惑星対抗給食ウォーズ(前編)
チャイムが鳴る。
次々に銀色の円柱や直方体が運ばれてくる。
割烹着を着た給食当番が、慣れた様子で準備する。
朝8時半。1時間目だ。
ここは屈指の給食好きが集まる強豪校。
給食に魅了された子供たちが、全国から集まる。
その中でも、6年S組は選抜クラス。
小学校4年生になる時、厳しい試験を受けて、合格したものだけが入れる。
そこから3年間、クラス替えはない。
ここでは、1時間目から6時間目まで、すべてが「給食」の時間。
給食好きにはたまらない時間割だ。
***
あ、取材のカメラ?おーけー、おーけー、俺の班員を紹介していくぜ。
俺の隣に座っているのは、幼馴染の難波ハヤト。みんなには、疾風のハヤトって呼ばれている。3年生の時には、カレーを12秒で完食したことがある早食い。食べるスピードに加えて、最後部席からでも配膳台へと一番に辿り着く運動神経がある。その持ち味を生かして、颯爽とオカワリをする。昔は俺より背が低くて、足も遅かったのに、今では背の順で後ろから2番目だ。
それで、俺の向かいにいる大きなヤツが、丸ノブ夫。丸呑みのノブ。2年生の時には、口が大きすぎて、おぼんまで食べたという逸話がある。動きは遅いから、オカワリはいつも俺かハヤトまかせ。ノブが向かいに座っていると、あっという間に食べ物が消える。
んで、斜向かいにちょこんと座っているのが、大岩サヤ。小柄だけど、これでも選抜。彼女は、好き嫌い無く何でも食べる。納豆も、ゴーヤも、パクチーっていうヤツも食べるらしい。こいつがいなきゃ、勝てない給食は何回もあった。クラスでは、雑食のサヤって恐れられている。
最後に、俺がひょうきんものの、チャンヤマ。え、本名が気になるって?別に面白くないから、山田でも、山本でも、適当に想像してくれよ。
俺は、特に大食いっていうわけでもなく、早食いっていうわけでもない。じゃあ、なんでここにいるかって?人を笑わせられるからだ。自分の班じゃないぜ。他の班に行って、牛乳を吹かせるのが得意なんだ。給食中に牛乳を吹いたら大惨事。その班は、トイレットペーパーを取りに行ったり、牛乳まみれになったり、大きなタイムロスをする。行儀が悪いって言われているけど、実際、戦力になっているから、選抜から外されないってワケ。
ここまで、俺の最強の班員たちを紹介したけど、みんなはマネするなよな。俺らは、朝から晩までずっと給食のことを考え、厳しい訓練を受けて、ここまでの能力者になった。まあ、サヤみたいに、好き嫌い無く食べるのはマネしてもいいけどな。

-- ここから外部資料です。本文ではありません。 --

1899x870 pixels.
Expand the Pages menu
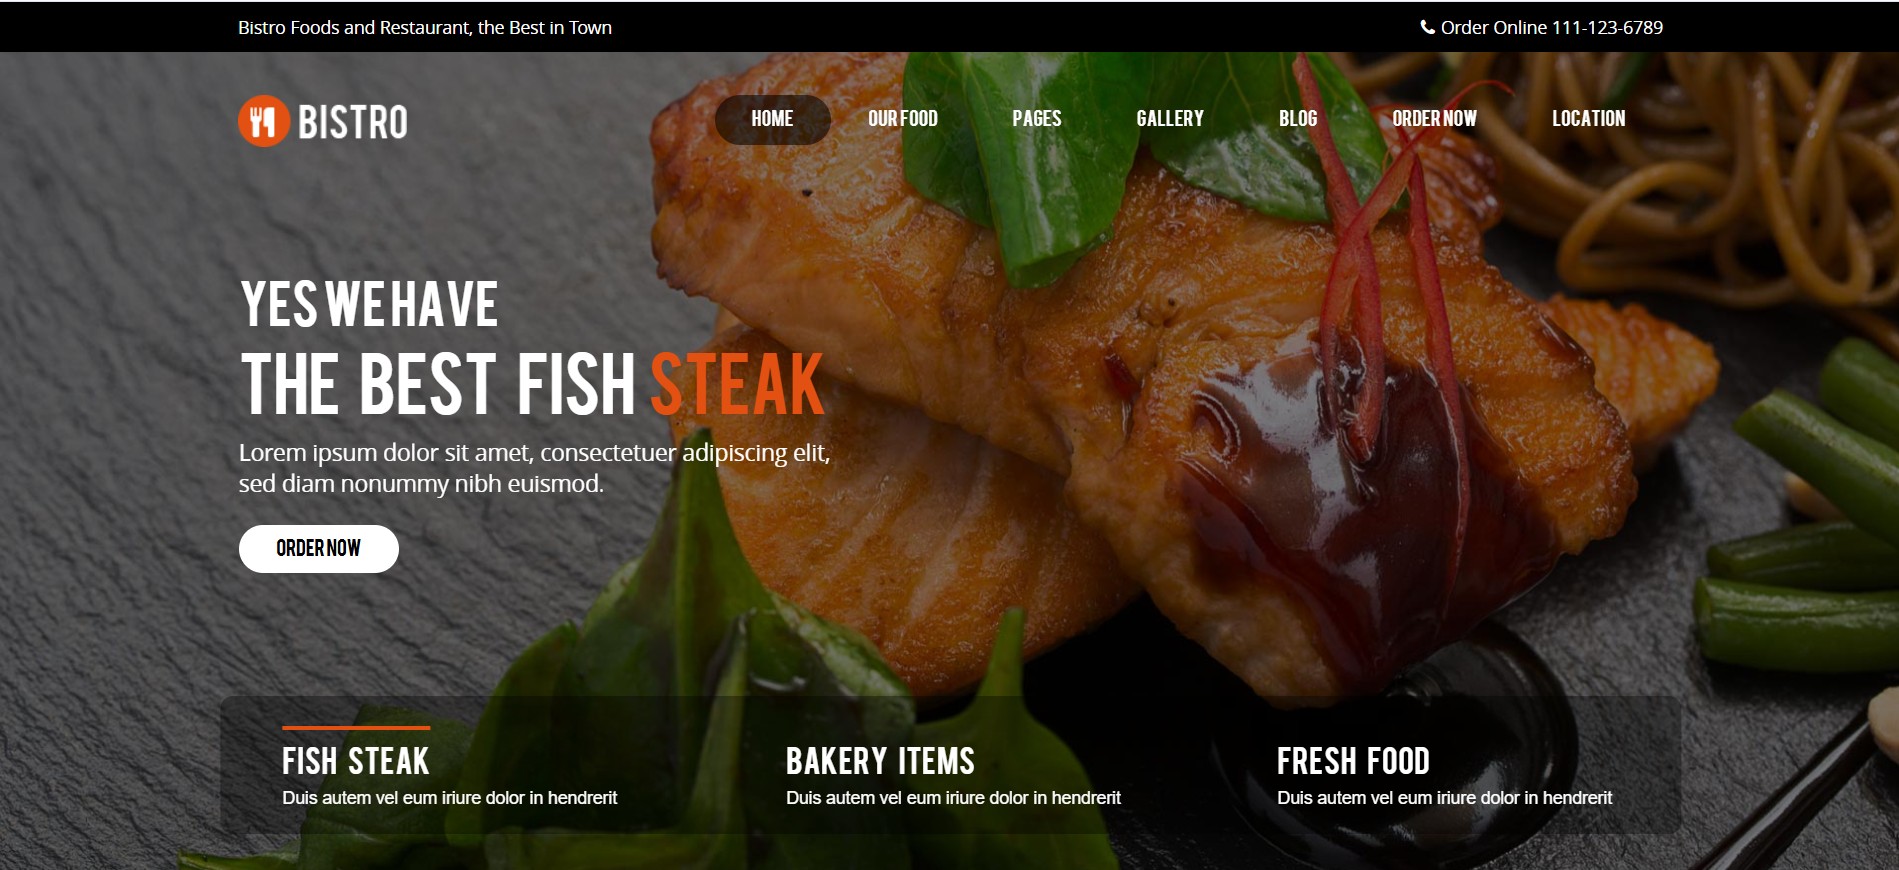(1037, 119)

あと、こう見えて、一人ひとりにパーソナルトレーナーがついていて、健康には気を遣っている。あまり無理した食べ方を続けると、美味しく食べられなくなっちゃうからね。元々、給食が好きでこの学校に入ったけど、好きなことを極めるってのも、大変だぜ。
で、色々、話してきたけど、なんで俺がこんなに上機嫌なのか、気になるよな。それは、みんなもご存じ、「惑星対抗給食ウォーズ」の出場班になったから。
え、知らない?じゃあ、なんで取材に来たの?
うんうん、ほうほう、上司に言われたから来た?
だから、オッちゃんは、何にも知らないんだね……。
仕方ない。ちょっとだけ説明するよ。
全日本給食連盟が主催している給食大会日本予選は知っているよね。その上位4班に入ると、給食大会地球本戦に出場できる。そこで優勝をすると、晴れて「惑星対抗給食ウォーズ」に参加できる。まあ、これも太陽系ブロックだけの話で、「アンドロメダ銀河杯」とか「ブラックホール食事会」とか、上には上があるんだけどね。

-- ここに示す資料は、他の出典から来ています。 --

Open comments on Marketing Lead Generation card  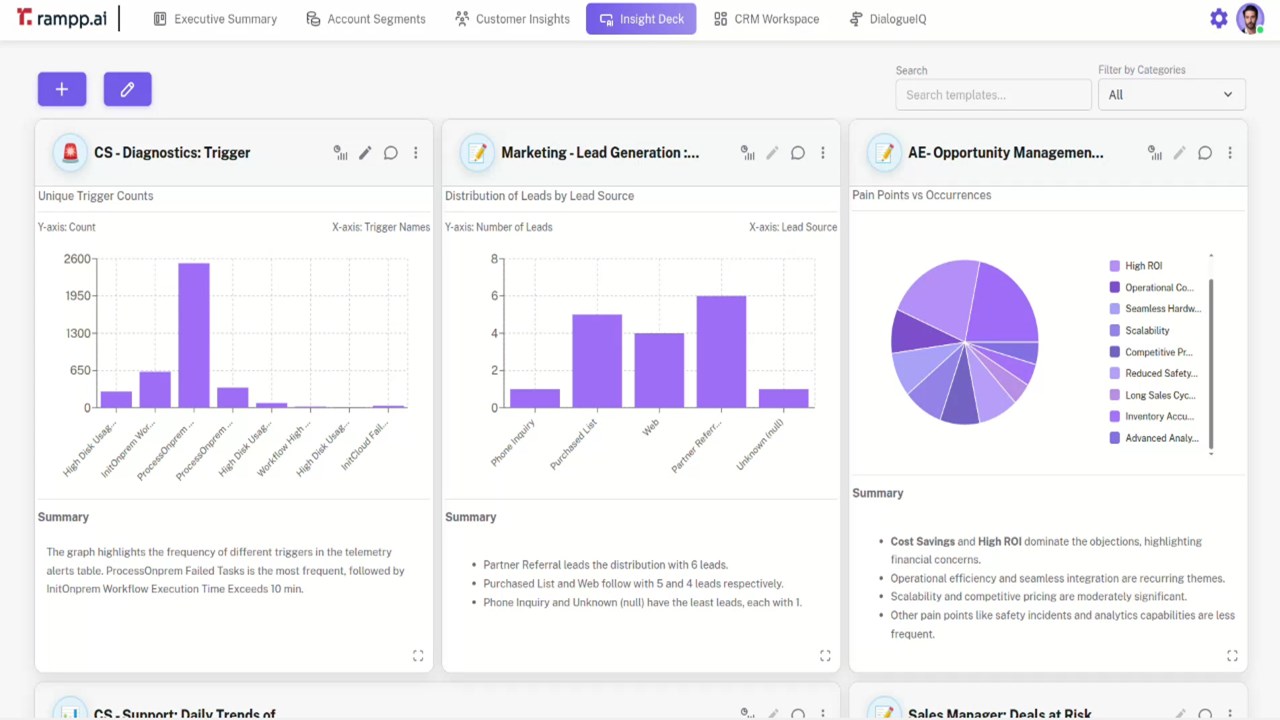pyautogui.click(x=798, y=153)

え?なんで、給食が大会になっているかって?はぁ、本当に何も調べないで来たんだね。「給食防衛軍」にふさわしい生徒を見つけるために決まってるだろ。
最近は、昔と比べて残飯が増えている。これは地球だけの問題じゃなくて、どの惑星でも増加傾向にある。オッちゃんは知らないかもしれないけど、技術が進歩していって、その残飯は宇宙空間に放出されるようになった。今や、宇宙には給食の残飯だらけ。
そこで現れたのが、「給食防衛軍」、みんなの憧れだよ。
各惑星の残った給食を食べたり、小学校を回って食べることの楽しさを伝えたりする人たちさ。もちろん、俺も目指している。
まあまあ、話はこれくらいにしよう。
明日が「惑星対抗給食ウォーズ」の初戦だから、実際に見に来てよ。